記事本文:
『恋の罪』の水野美紀「女性目線のエロティシズムがリアル」&3サイトでキャンペーン実施中!
水野美紀が、『冷たい熱帯魚』(11)の鬼才・園子温監督作『恋の罪』(11月12日公開)に出演。本作で、水野がフルヌードになったことがかなり話題となったが、彼女が見せた女優魂はそこだけではない。これまで数多くの刑事役を演じてきた水野だが、本作では全く異なるアプローチをしたという。水野にインタビューして、入念な役作りや、園監督作の魅力について語ってもらった。
元々、園監督の大ファンだった水野は、園監督作をこう表現する。「圧倒的なオリジナリティーや、針を振り切った表現方法がすごい。大胆さと詩的な繊細さが同居している」。『恋の罪』の脚本を読んだ時も「女性のハードボイルドな話で、園さんの世界が炸裂していて面白い」と思ったそうだが、完成した映画を見て「現場で想像力を駆使していたのに、全然映画に追いついてなかったです。どのシーンにも力があって、いろんな凄みを感じました」と、興奮気味に語ってくれた。
『恋の罪』は、園監督が90年代に渋谷の円山町のラブホテル街で起きた猟奇殺人事件からインスパイアされて撮ったサスペンス映画だ。水野は殺人課の刑事・吉田和子役だが、和子は刑事の顔、良き母や妻の顔、そしてもう1つ愛人としての顔を持つ。「和子はごく普通の女性です。特殊なのは刑事という職業くらいで。だから、刑事であることに嘘がないようにしたかったので、元刑事の方などに取材をして、アドバイスをいただきました」。
取材では、いろんな質問を投げかけたという水野。「たとえば、女の子が胸を刺して倒れているのを刑事さんが見かけたら、まず何をしますか?とか。女の子に近寄ったら、まずは当人から刃物を遠ざけるそうです。現場検証についても、外観を見てから中に入り、まずは遺体を見て、それから周辺を見ていくとか。その他、刑事はいつ呼ばれるか分からないから、ごはんを食べるのがすごく早いとも言ってました(笑)」。今回求めたのは、刑事としてのリアリティーだ。「いつも役作りのリサーチはしますが、今回は所作よりも、刑事さんの心の中を知りたくて、そこもいろいろと聞きました。和子の思考が見えないところを少しでも埋めたかったから。話を聞けば、自然と動きや姿勢に出てくると思ったので」。

一覧:

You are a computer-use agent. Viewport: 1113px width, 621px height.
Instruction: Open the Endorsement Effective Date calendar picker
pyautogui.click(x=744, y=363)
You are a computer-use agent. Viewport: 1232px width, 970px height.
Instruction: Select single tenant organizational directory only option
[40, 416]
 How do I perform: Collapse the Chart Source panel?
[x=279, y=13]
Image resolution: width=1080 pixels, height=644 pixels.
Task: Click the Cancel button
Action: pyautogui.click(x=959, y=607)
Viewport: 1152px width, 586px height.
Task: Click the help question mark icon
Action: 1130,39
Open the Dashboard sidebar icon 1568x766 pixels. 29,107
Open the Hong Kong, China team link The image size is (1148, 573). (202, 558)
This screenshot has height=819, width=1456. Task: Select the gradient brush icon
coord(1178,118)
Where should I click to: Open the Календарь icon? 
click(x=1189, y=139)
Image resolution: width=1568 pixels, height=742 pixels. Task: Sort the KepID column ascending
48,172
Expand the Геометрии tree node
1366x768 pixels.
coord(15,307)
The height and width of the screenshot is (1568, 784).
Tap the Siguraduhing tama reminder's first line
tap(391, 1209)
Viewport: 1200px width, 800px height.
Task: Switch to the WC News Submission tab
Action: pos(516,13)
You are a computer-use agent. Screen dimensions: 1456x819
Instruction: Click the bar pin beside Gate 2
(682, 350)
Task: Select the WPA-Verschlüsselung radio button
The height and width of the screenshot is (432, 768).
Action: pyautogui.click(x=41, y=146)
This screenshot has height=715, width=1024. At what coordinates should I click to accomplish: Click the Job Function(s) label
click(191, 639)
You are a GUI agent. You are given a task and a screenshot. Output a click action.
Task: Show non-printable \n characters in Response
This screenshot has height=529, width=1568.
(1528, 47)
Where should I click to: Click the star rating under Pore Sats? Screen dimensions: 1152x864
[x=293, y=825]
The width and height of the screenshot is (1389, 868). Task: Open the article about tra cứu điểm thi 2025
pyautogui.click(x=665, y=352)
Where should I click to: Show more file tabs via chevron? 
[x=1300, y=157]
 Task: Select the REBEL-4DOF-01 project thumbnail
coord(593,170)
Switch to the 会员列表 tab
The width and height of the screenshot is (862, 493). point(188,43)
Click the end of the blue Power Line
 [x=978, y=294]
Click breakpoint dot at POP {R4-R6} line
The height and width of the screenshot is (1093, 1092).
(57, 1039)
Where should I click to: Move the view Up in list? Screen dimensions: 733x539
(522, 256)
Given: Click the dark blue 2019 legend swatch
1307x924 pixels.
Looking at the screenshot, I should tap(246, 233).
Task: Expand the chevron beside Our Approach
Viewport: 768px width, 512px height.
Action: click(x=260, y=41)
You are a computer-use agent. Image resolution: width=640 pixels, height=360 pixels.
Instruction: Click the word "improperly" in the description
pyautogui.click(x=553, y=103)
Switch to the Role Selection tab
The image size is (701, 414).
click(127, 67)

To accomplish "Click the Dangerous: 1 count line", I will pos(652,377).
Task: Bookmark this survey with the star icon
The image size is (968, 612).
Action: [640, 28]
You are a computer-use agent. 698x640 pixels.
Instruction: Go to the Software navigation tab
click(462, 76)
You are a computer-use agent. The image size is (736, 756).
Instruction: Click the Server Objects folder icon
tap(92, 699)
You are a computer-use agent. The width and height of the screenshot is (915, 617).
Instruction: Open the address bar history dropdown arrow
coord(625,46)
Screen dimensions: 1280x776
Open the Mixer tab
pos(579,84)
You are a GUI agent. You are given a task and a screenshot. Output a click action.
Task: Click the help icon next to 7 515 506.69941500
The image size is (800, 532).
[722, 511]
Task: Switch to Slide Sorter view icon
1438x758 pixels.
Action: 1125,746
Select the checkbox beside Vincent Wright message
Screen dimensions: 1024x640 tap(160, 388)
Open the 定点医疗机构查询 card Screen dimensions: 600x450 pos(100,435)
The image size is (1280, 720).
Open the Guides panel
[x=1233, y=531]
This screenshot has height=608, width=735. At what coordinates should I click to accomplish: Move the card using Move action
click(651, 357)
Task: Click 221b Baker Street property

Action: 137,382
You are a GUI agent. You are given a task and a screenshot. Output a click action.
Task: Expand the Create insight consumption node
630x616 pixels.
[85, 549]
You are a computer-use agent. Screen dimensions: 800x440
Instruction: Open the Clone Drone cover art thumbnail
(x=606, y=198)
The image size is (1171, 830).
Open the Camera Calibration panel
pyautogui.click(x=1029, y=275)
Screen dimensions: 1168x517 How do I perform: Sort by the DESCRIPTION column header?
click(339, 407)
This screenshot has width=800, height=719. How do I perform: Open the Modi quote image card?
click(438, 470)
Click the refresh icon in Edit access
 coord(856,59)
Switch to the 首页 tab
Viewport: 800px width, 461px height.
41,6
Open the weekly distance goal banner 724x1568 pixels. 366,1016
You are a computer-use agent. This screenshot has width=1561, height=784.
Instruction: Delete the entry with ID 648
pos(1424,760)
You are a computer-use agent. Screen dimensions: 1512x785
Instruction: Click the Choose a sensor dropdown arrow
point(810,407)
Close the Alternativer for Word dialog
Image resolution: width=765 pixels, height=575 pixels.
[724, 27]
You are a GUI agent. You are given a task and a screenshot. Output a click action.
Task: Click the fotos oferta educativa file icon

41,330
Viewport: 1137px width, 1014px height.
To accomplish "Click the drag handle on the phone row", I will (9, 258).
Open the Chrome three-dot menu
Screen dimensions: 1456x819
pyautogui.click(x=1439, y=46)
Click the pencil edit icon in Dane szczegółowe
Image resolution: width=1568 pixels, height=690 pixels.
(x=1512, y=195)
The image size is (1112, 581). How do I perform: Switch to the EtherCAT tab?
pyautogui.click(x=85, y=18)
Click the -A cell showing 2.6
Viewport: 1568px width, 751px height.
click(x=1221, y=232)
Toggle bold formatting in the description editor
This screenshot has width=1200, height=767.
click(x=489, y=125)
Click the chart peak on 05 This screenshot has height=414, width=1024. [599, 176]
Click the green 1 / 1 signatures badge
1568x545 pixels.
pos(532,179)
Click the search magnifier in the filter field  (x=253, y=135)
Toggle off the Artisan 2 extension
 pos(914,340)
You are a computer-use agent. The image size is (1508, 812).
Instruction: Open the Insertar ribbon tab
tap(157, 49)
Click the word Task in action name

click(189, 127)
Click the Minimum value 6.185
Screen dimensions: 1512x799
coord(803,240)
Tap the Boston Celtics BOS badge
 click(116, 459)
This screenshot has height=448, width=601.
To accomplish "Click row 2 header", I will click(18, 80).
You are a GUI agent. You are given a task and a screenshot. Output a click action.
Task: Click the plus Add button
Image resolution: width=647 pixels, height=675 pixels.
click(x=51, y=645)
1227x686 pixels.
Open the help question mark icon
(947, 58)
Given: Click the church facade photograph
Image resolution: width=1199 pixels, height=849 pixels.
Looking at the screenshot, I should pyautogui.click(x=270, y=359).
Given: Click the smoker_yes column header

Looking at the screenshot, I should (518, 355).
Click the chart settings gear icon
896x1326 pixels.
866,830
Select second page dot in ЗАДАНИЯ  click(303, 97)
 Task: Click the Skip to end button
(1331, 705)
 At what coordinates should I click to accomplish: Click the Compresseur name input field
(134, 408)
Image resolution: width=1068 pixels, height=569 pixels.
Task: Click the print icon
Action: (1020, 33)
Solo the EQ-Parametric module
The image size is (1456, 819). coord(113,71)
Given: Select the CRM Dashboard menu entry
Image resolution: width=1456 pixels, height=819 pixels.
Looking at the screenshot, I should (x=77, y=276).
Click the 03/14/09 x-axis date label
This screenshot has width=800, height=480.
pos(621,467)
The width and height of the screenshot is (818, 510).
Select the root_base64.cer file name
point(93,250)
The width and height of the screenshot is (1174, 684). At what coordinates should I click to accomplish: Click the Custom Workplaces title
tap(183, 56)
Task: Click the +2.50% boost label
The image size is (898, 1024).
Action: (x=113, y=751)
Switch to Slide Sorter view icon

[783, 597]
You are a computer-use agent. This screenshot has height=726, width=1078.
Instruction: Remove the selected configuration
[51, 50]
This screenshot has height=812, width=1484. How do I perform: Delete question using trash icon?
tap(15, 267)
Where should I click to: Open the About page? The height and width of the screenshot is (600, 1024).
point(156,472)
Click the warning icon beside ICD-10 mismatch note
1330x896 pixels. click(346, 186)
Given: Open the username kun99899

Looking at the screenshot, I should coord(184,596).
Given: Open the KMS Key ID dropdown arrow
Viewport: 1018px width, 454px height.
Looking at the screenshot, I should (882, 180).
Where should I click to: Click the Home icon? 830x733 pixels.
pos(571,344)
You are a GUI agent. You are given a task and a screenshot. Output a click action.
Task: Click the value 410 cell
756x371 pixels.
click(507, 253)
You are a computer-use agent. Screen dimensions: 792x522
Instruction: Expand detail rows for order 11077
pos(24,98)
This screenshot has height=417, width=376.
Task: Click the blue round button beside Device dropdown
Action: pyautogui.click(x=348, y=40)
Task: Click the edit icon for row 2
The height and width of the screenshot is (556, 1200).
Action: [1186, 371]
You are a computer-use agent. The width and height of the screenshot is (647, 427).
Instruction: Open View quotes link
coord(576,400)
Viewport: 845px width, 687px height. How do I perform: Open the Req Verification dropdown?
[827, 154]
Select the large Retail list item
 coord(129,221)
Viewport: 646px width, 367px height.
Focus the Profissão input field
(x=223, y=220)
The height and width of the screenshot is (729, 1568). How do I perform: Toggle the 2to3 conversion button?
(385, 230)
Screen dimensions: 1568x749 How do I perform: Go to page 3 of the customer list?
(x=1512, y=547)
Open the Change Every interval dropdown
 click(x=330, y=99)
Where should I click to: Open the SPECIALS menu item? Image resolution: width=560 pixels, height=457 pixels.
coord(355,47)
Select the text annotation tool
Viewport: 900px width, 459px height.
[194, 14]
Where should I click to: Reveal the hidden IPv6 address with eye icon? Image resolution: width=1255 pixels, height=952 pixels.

課題の目的: 上の水野美紀のインタビュー記事から、「元々、園監督の大ファンだった」を含む語句で始まり「と、興奮気味に語ってくれた。」で終わる部分を、手を加えずに書き写してもらえますか?

解答:
元々、園監督の大ファンだった水野は、園監督作をこう表現する。「圧倒的なオリジナリティーや、針を振り切った表現方法がすごい。大胆さと詩的な繊細さが同居している」。『恋の罪』の脚本を読んだ時も「女性のハードボイルドな話で、園さんの世界が炸裂していて面白い」と思ったそうだが、完成した映画を見て「現場で想像力を駆使していたのに、全然映画に追いついてなかったです。どのシーンにも力があって、いろんな凄みを感じました」と、興奮気味に語ってくれた。